> **Aim of the exercise**: Copy the data exactly as it appears, and do not include any pictures.
··· Material to process ···
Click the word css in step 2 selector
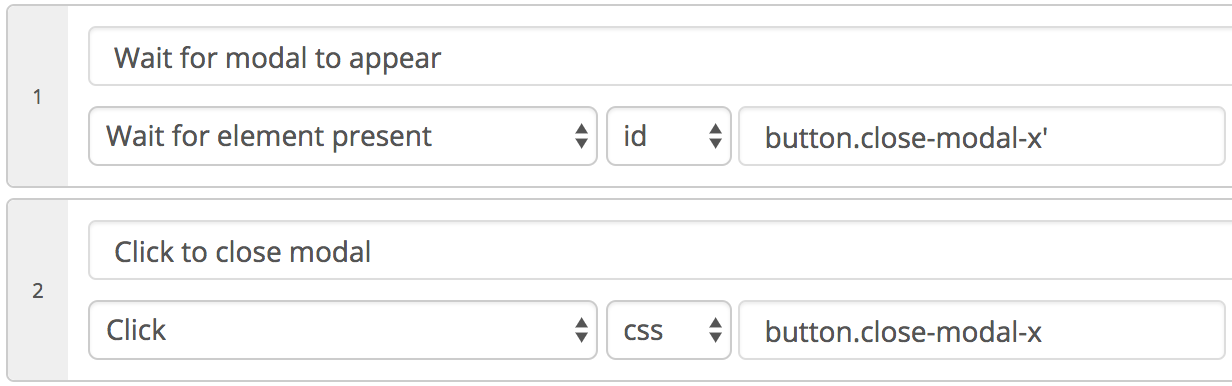This screenshot has height=386, width=1232. coord(643,331)
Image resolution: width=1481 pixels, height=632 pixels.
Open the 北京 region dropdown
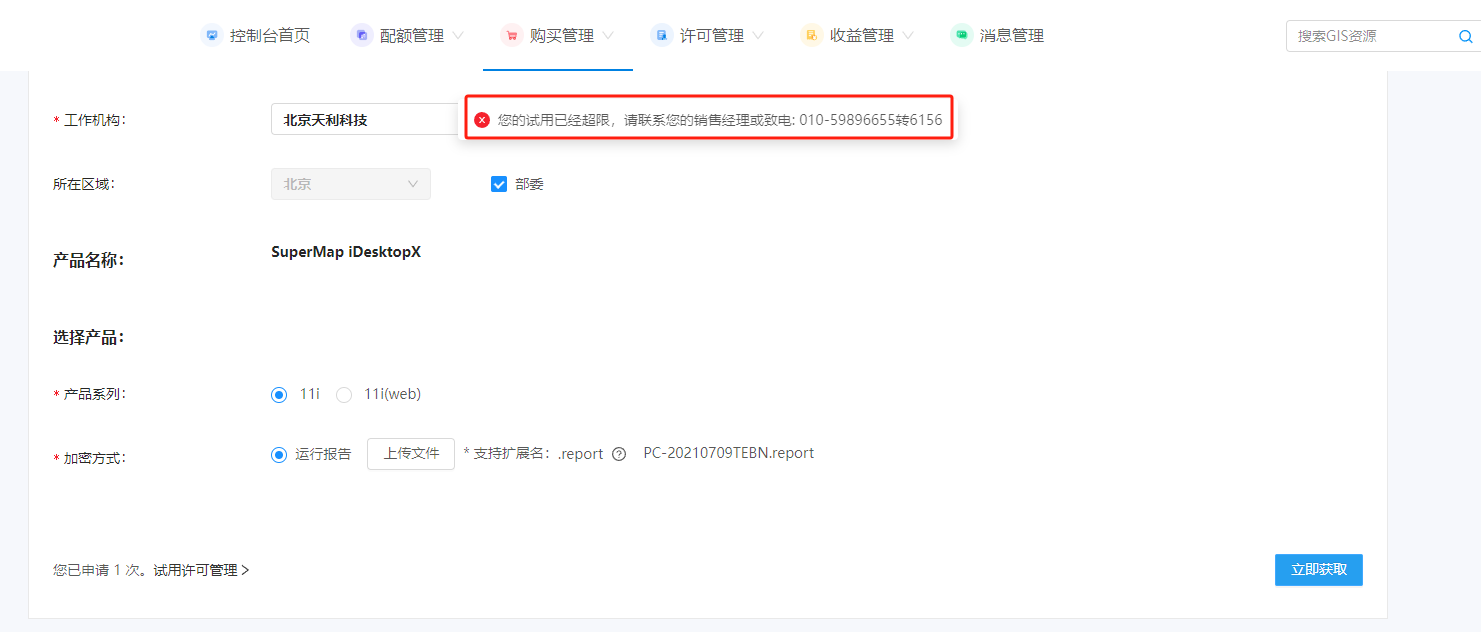351,184
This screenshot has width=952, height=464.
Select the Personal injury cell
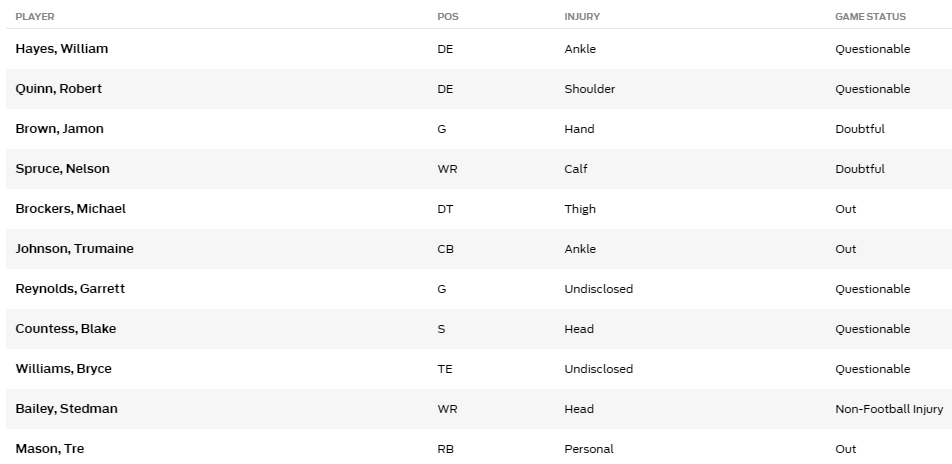(x=589, y=449)
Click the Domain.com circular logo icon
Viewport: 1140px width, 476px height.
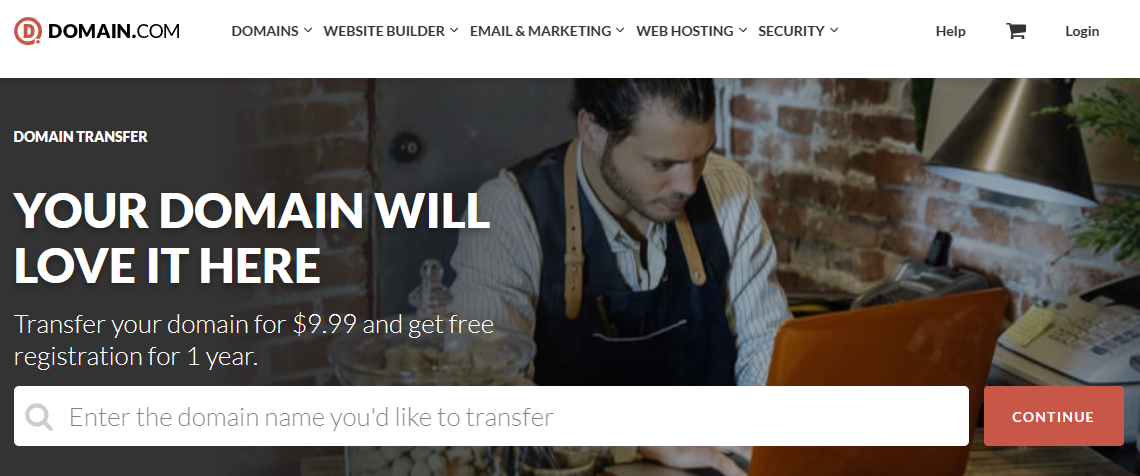28,31
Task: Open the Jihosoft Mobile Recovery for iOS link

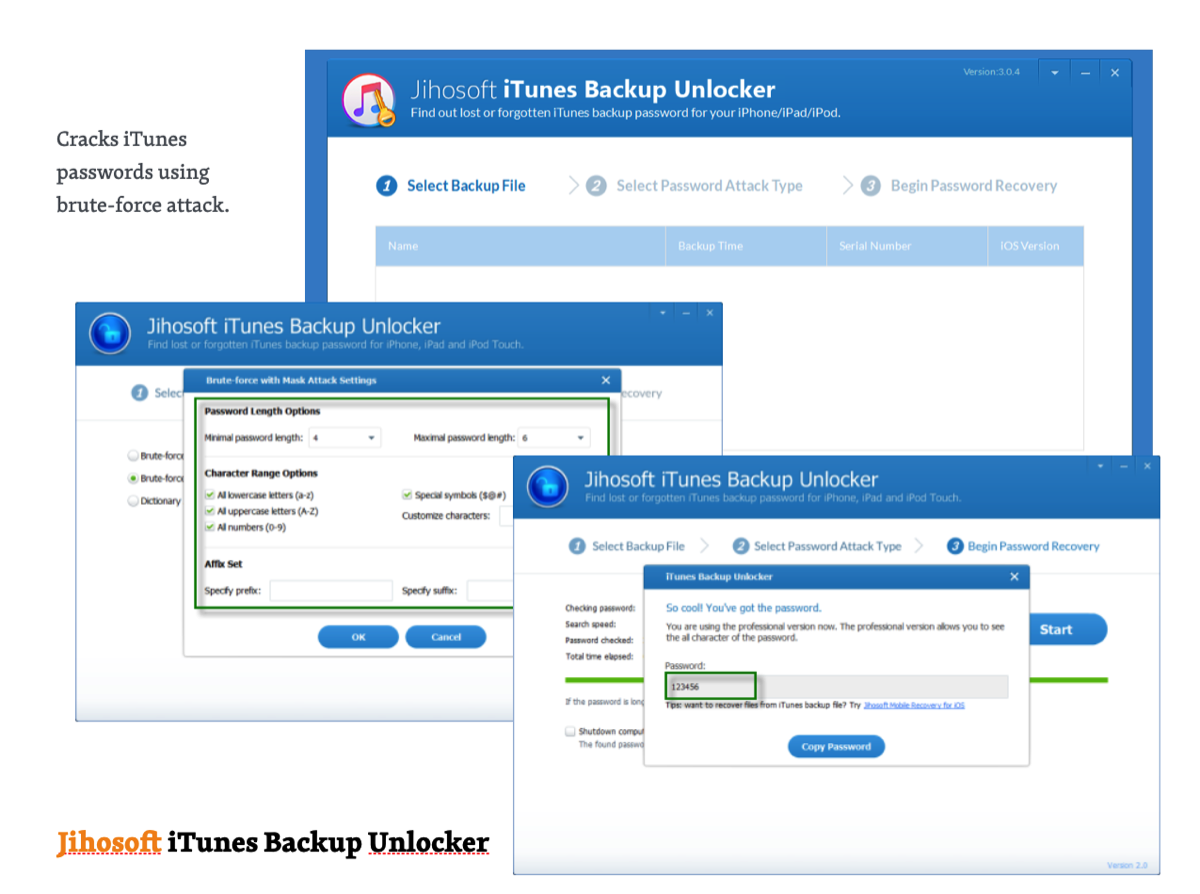Action: point(914,706)

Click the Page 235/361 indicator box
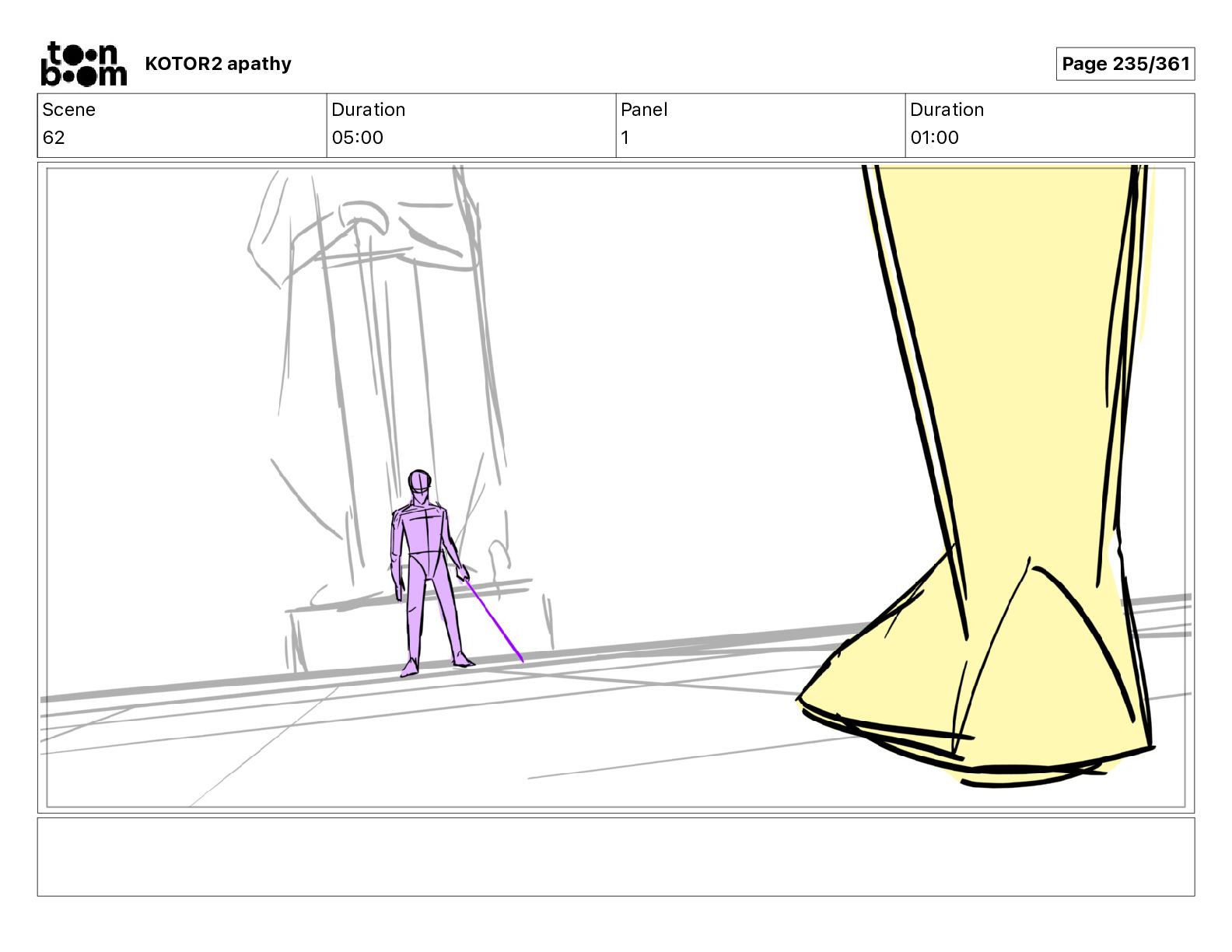point(1125,64)
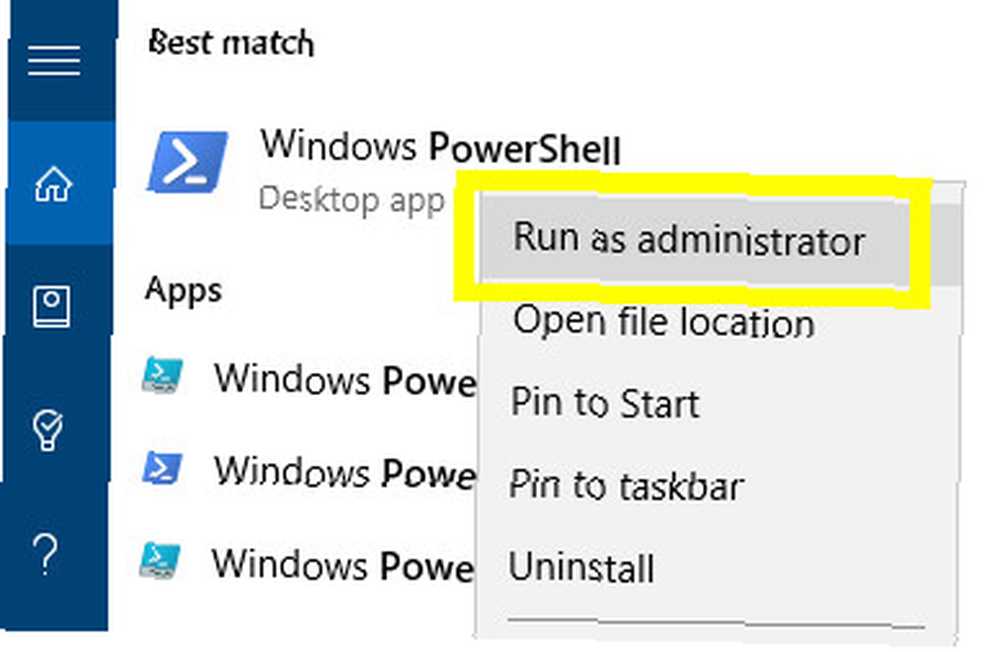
···
> **Expected answer**:
Click the word css in step 2 selector
This screenshot has height=386, width=1232. coord(643,331)
Image resolution: width=1481 pixels, height=632 pixels.
Open the 北京 region dropdown
351,184
This screenshot has width=952, height=464.
Select the Personal injury cell
(x=589, y=449)
Click the Domain.com circular logo icon
Viewport: 1140px width, 476px height.
28,31
Task: Open the Jihosoft Mobile Recovery for iOS link

Action: point(914,706)

Click the Page 235/361 indicator box
point(1125,64)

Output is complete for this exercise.